Wakil Ketua DPR, Fadli Zon, menyoroti 23 penandatanganan nota kesepahaman (Memorandum of Understanding/MOU) antara pengusaha Indonesia dan China. Kesepakatan yang terjadi saat acara One Belt One Road (OBOR) atau belakangan dikenal Belt Road Initiative (BRI), dinilai berpotensi memperlemah kedaulatan ekonomi dan politik negara.
Ia memaparkan, kerja sama yang melibatkan swasta atau BUMN dari Negara Tirai Bambu itu berdalih menggunakan skema business to business.
"Kedua, proyek itu terkait dengan soal geopolitik dan geostrategis yang tak bisa digampangkan sebagai semata urusan bisnis dan investasi. Perjanjian semacam itu mestinya mendapatkan supervisi dari pemerintah, dan dikonsultasikan pada DPR, karena ada soal politik, pertahanan dan keamanan yang perlu dikaji di dalamnya," kata Fadli dalam pesan tertulisnya, Senin 13 Mei 2019.

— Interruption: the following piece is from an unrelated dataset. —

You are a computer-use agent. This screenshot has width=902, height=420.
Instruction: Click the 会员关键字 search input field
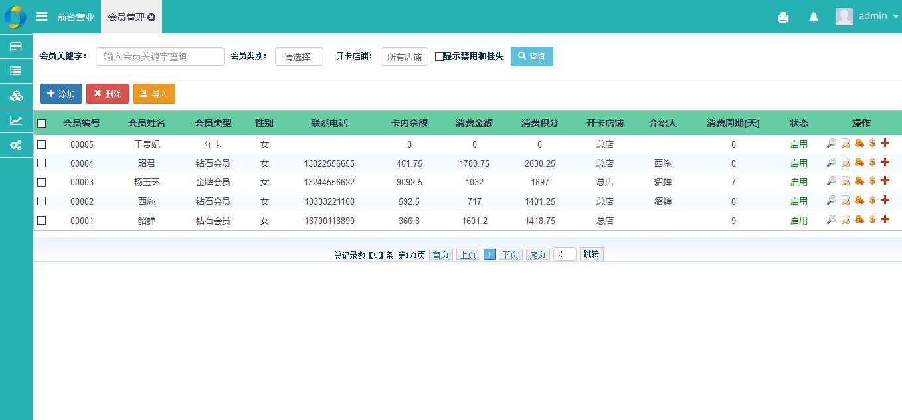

Fahri yang juga politikus Partai Gerindra, merujuk pada Undang Undang Nomor 24 Tahun 2000 tentang Perjanjian Internasional.
Di mana, pada Pasal 10 secara khusus mengamanatkan, pengesahan perjanjian internasional terkait masalah politik, perdamaian, pertahanan dan keamanan negara termasuk pinjaman, serta hibah luar negeri perlu dikonsultasikan ke parlemen.
"Jadi, perjanjian-perjanjian yang terkait dengan OBOR atau BRI tak boleh dilepas begitu saja seolah itu adalah persoalan swasta. Sebab, ada isu geopolitik, geostrategis, dan isu pertahanan keamanan di dalamnya," tuturnya.
Fadli memahami, saat ini Republik Rakyat Tiongkok kini menjadi negara adidaya baru. Namun, di sisi lain, ia juga mewanti-wanti, proyek tersebut dapat mewakili China yang berambisi membangun jalur sutera baru di abad ke-21, baik di jalur darat, maupun maritim.
"Inisiatif BRI (OBOR) masih dilihat oleh para pengamat Barat sebagai Kuda Troya untuk mengukuhkan dominasi China dalam jaringan perdagangan global, termasuk potensial menjadi alat ekspansi militer mereka. Kita perlu mempertimbangkan semua perspektif mengenai hal ini,” ujarnya.